> EXCERPTED RECORDS
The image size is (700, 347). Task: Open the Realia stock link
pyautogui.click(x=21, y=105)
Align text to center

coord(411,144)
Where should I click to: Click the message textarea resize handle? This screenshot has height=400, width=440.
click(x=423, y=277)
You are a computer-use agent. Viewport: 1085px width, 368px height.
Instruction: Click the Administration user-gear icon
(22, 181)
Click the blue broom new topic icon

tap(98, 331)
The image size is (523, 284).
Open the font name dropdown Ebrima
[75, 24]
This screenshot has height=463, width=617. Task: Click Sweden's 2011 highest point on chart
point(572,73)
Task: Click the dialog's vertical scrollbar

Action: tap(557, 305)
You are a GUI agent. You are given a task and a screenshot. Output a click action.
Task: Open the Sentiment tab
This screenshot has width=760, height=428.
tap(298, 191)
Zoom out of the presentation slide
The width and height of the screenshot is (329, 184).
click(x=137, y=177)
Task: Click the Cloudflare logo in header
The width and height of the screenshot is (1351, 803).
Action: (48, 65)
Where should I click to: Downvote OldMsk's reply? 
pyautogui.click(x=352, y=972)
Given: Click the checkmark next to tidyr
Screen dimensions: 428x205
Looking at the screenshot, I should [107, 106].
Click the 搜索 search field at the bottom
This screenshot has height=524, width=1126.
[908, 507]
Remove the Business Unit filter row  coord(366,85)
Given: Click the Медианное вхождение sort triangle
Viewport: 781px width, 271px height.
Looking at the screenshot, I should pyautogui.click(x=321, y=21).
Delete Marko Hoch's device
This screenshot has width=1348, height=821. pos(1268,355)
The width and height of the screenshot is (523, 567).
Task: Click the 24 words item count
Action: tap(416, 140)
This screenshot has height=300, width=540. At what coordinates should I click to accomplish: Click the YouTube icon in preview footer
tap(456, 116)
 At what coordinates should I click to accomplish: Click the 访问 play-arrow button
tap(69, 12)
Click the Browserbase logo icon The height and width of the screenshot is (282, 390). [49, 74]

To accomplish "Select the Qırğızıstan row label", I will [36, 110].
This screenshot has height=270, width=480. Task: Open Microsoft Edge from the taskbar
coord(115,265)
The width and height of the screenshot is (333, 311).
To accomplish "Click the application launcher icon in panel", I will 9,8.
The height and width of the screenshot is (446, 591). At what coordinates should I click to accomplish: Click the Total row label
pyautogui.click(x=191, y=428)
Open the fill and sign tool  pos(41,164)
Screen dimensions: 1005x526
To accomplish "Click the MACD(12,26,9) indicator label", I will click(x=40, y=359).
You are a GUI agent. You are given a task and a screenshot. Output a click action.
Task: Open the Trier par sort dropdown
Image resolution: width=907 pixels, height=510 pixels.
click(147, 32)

> THE TASK
Look through the entries and return each line that has the word "will" in it.

> SOLUTION
To accomplish "Select the Qırğızıstan row label", I will [36, 110].
To accomplish "Click the application launcher icon in panel", I will 9,8.
To accomplish "Click the MACD(12,26,9) indicator label", I will click(x=40, y=359).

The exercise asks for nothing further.